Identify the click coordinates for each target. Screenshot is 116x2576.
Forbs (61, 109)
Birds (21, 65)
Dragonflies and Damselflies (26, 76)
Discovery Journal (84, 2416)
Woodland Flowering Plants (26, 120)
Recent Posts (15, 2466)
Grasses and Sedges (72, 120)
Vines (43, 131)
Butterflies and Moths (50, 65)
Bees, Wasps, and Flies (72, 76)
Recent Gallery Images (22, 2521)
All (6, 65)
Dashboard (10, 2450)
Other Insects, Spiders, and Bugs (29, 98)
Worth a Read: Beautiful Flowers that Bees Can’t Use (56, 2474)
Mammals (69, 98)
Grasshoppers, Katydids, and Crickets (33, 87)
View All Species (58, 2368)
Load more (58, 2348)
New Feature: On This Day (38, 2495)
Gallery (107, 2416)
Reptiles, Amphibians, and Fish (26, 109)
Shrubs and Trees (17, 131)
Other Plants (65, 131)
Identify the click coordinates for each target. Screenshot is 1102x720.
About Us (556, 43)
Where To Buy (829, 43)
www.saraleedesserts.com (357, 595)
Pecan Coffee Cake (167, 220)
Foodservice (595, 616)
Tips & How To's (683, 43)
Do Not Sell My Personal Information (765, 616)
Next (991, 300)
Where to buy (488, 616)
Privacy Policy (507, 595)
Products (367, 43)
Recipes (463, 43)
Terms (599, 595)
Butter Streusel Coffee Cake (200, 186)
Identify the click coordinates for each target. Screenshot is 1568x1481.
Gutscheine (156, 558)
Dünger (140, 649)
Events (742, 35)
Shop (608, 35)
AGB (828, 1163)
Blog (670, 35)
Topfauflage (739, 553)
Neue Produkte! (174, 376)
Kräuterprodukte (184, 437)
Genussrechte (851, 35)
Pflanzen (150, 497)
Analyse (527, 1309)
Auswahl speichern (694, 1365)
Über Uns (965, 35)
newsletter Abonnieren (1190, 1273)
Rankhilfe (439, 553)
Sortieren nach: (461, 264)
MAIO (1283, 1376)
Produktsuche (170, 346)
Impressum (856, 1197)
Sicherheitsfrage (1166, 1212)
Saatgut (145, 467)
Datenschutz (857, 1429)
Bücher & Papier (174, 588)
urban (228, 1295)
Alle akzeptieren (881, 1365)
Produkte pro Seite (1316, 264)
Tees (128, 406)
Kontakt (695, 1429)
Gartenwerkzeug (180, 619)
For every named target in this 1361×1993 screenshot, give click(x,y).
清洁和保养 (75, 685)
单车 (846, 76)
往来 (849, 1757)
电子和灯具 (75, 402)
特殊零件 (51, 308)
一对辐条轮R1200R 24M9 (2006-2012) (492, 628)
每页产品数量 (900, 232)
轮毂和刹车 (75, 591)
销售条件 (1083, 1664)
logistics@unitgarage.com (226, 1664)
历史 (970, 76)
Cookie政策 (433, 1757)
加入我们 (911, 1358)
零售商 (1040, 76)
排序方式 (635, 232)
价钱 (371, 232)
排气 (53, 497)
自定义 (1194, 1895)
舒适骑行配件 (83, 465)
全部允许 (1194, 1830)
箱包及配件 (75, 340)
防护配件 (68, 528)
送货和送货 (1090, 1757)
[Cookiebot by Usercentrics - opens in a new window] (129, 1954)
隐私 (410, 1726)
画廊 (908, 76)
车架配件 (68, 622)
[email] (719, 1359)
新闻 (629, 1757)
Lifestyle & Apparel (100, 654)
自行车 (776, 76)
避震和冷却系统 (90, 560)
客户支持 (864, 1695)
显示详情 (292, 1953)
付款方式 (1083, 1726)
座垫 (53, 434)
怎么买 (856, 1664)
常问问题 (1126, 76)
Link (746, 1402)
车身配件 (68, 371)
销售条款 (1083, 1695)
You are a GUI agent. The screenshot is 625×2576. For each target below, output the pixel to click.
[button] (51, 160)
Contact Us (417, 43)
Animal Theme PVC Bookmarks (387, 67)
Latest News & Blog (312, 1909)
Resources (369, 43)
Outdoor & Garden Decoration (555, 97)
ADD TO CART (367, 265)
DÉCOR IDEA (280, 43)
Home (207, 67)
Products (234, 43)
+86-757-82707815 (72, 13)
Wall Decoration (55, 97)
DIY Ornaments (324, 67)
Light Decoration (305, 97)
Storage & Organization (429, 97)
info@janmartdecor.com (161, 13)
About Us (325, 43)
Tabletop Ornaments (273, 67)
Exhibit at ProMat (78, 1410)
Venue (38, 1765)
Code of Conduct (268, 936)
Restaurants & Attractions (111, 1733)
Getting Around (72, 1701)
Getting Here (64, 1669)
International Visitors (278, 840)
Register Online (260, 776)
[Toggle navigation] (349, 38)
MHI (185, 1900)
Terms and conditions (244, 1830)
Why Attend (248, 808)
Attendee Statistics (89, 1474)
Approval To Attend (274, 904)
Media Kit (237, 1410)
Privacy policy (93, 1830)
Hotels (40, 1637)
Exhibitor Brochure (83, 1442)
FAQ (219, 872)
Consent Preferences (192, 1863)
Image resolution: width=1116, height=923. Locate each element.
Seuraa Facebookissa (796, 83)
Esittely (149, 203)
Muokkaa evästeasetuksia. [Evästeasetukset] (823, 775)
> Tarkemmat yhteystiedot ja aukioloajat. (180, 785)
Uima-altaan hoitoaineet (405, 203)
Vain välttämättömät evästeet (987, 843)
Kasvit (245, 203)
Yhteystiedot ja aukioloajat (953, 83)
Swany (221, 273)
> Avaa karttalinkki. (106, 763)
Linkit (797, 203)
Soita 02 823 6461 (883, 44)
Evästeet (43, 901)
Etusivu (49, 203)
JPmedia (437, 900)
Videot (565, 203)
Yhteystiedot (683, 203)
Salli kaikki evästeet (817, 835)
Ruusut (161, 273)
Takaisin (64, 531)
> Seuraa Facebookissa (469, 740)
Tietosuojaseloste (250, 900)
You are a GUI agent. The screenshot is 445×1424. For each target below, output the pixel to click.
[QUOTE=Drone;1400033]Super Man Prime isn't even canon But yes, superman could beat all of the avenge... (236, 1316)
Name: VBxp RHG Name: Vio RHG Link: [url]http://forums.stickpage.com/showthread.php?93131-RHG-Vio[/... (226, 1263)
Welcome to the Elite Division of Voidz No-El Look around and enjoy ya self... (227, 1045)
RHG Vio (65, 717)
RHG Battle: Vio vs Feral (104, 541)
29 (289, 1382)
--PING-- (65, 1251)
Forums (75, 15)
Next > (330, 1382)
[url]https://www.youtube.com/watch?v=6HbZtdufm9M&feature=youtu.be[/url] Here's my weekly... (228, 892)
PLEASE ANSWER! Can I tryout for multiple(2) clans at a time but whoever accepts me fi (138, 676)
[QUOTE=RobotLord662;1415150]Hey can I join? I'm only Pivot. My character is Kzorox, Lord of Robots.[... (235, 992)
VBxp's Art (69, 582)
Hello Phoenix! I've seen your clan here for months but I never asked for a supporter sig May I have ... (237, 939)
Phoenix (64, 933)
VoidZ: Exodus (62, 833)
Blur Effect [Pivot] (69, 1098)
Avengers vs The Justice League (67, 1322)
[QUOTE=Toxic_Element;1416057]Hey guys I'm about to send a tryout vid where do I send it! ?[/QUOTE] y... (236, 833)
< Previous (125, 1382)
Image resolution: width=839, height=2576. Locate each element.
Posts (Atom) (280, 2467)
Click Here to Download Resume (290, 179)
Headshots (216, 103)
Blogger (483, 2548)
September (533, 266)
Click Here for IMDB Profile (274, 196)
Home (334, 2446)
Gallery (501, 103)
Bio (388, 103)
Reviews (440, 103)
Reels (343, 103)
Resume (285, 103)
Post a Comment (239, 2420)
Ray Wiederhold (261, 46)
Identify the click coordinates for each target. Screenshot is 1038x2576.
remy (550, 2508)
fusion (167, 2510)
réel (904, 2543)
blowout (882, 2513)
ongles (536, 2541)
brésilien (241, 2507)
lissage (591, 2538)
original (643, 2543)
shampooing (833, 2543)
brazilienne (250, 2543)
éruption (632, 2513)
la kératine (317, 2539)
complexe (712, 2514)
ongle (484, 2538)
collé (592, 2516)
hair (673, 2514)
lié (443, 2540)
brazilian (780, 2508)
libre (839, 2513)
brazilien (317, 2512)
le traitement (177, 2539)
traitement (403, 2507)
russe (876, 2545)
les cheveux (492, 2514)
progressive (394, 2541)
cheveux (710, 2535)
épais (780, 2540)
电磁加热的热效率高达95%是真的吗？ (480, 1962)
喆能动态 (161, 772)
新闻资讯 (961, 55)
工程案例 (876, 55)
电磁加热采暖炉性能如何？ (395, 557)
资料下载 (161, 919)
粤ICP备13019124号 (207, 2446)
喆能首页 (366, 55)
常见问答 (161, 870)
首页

■ ■ ■ ■

Collect every line of the items above that contains the string "target", matching case, and copy each of those lines in full.

Identify the click coordinates for each target. Screenshot is 116x2576.
Identify the click coordinates for each target. Screenshot is 1102x720.
Identify the click coordinates for each target. Screenshot is 1568x1481.
For every named target in this 1361×1993 screenshot, give click(x,y).
You are a GUI agent. The screenshot is 625×2576. For each target below, output the pixel to click.
You are a GUI agent. The screenshot is 445×1424. For each target below, output the pixel to click.
Identify the click coordinates for each target. Screenshot is 1038x2576.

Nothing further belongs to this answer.